PARIS (AP) — It was a breath of fresh air in Paris, as Valentino’s designer Pierpaolo Piccioli liberated himself of constraints on race, age and weight Wednesday to produce a joyful, inclusive and long-awaited moment of couture.
Fashion prides itself on being able to predict trends and be ahead of the curve. So many industry watchers have been disappointed in recent years that European fashion houses — some of whom have been accused of Western-centrism and even racism — have seemed behind on issues of body positivity and diversity.
For spring, Piccioli took one well-heeled step forward.
Here are some highlights of Wednesday’s shows.
VALENTINO’S DIVERSITY COUTURE
“I have reflected on the body. The repetition of the house model proportion has always been the rhythm to follow and I thought it was time for a change,” Piccioli said. “Creativity, as life itself, is possible only in a non-homogenous environment.”
And with that, the lauded Italian designer waded into a new realm: A fashion universe of clothes worn by individuals — regardless of color, age, height and waist size.
Couture, the age-old tradition of exorbitantly priced made-to-measure clothes, has always been governed by strict rules of body shapes, and traditionally modeled on predominantly white, European-looking models of a certain height and weight.
In the storied Place Vendome, Piccioli finally broke down those rules.
Voluptuous beauties, over-60s, as well as male and female models from diverse racial background stepped out into the flashes of the camera sparkling in light, optimistic and playful couture designs. Some 32 of the 64 looks — precisely half — were modeled by non-white models.
Some fashion observers saw it as an “about time too” kind of moment, including Long Nguyen, a prominent Asian-American fashion critic.
“It’s a welcome change at Valentino to see age, body and race diversity into the couture orbit,” he said. “It’s a process that has taken way too long at luxury fashion houses.”
He said there is “still far to go.”
Last week, Kenzo unveiled the collection of their first Japanese designer since house founder Kenzo Takada. Nigo, 51, became only the second Asian designer at the head of a European high fashion label, alongside Bally’s Filipino-American Rhuigi Villaseñor. His appointment was seen as a milestone as the luxury industry wrestles more broadly with questions on race.
Diversity was felt not only in Valentino’s choice of models, but in the fashions themselves.
Valentino’s collection was entitled “the Anatomy of Couture.” Styles, often pared down and cut away from the body, were a study on the line between minimalism and exuberance.
Snipping away was sometimes literal by Piccioli — like in holes down the sides of pants or vertical cutouts down a lime tunic. It produced the best looks.
A white column dress in viscose crepe had a sublime undulating cutaway at the chest to give it a playful, modernist vibe. A midnight blue chiffon cape that was sheer enough to expose the nipples and skin took the title of the show to the heart of its design. It felt archetypically couture.
Elsewhere, the simplicity was interrupted by flourishes of bows, whooshes of silk and flashes of bright color.
The house said 50 meters (165 feet) of cotton faille were handstitched by Valentino’s army of seamstresses to create one sky blue cape that was so voluminous it seemed to hover around the model like a smoky halo.
ZUHAIR MURAD’S RETRO PIRATES
Zuhair Murad is in a 70’s mood.

Dataset records
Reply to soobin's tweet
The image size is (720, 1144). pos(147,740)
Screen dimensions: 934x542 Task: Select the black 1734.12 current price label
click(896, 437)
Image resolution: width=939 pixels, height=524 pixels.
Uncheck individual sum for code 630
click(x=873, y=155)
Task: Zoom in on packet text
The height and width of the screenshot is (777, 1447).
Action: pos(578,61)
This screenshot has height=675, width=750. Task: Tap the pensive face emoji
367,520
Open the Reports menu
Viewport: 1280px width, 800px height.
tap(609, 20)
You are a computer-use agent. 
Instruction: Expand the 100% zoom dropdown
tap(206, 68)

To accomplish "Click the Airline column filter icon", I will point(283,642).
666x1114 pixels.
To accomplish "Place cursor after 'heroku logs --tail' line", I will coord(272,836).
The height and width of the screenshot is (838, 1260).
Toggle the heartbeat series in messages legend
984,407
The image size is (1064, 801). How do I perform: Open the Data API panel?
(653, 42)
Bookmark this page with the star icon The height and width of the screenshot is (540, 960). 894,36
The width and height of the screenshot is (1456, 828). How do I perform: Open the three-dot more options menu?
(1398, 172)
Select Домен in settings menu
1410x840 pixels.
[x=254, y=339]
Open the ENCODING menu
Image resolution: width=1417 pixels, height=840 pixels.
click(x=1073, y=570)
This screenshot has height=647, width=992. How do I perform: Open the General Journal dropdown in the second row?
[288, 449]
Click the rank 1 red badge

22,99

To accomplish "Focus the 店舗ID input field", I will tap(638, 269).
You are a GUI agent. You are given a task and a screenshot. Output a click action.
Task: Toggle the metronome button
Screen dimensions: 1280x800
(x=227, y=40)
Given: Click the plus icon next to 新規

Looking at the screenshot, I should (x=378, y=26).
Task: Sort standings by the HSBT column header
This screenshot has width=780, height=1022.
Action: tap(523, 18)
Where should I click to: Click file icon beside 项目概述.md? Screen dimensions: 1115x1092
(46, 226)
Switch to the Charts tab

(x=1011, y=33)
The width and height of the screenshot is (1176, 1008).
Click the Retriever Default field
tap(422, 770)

> **What to do**
a. Reproduce the part of the Paris couture article from "A white column" up to and including "a smoky halo.".
b. According to the Paris couture article, how much cotton faille went into Valentino's sky blue cape?

> **Task-by-task results**
a.
A white column dress in viscose crepe had a sublime undulating cutaway at the chest to give it a playful, modernist vibe. A midnight blue chiffon cape that was sheer enough to expose the nipples and skin took the title of the show to the heart of its design. It felt archetypically couture.
Elsewhere, the simplicity was interrupted by flourishes of bows, whooshes of silk and flashes of bright color.
The house said 50 meters (165 feet) of cotton faille were handstitched by Valentino’s army of seamstresses to create one sky blue cape that was so voluminous it seemed to hover around the model like a smoky halo.

b. 50 meters (165 feet).